* [ASSIGNMENT]: Check each line of the entries. Copy the ones that contain the string "image".

Collection entries
==========

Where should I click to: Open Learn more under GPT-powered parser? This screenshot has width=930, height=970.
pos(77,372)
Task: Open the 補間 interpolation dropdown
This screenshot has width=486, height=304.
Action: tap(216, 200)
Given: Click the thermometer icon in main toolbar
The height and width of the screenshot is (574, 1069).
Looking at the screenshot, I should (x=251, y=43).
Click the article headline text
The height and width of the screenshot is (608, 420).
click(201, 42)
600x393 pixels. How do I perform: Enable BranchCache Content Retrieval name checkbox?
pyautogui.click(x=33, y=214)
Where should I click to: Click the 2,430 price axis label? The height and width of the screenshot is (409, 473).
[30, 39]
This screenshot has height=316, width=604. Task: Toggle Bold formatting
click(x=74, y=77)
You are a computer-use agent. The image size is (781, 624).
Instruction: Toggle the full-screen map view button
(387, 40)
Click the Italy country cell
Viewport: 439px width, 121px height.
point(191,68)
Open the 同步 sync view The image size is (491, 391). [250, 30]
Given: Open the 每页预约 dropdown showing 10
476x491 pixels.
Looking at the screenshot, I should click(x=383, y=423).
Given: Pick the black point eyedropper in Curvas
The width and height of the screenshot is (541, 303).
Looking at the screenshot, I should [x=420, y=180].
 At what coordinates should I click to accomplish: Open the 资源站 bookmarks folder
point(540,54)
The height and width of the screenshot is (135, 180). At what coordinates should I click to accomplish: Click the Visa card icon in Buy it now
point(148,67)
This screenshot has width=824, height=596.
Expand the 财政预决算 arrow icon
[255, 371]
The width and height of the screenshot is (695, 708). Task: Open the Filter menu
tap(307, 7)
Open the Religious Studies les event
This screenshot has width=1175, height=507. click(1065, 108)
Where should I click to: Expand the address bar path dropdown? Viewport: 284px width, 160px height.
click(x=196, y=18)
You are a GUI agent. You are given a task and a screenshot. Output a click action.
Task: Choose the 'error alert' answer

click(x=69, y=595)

==========

* [RESPONSE AREA]:
You are a computer-use agent. The image size is (781, 624).
Open the 同步 sync view The image size is (491, 391). [250, 30]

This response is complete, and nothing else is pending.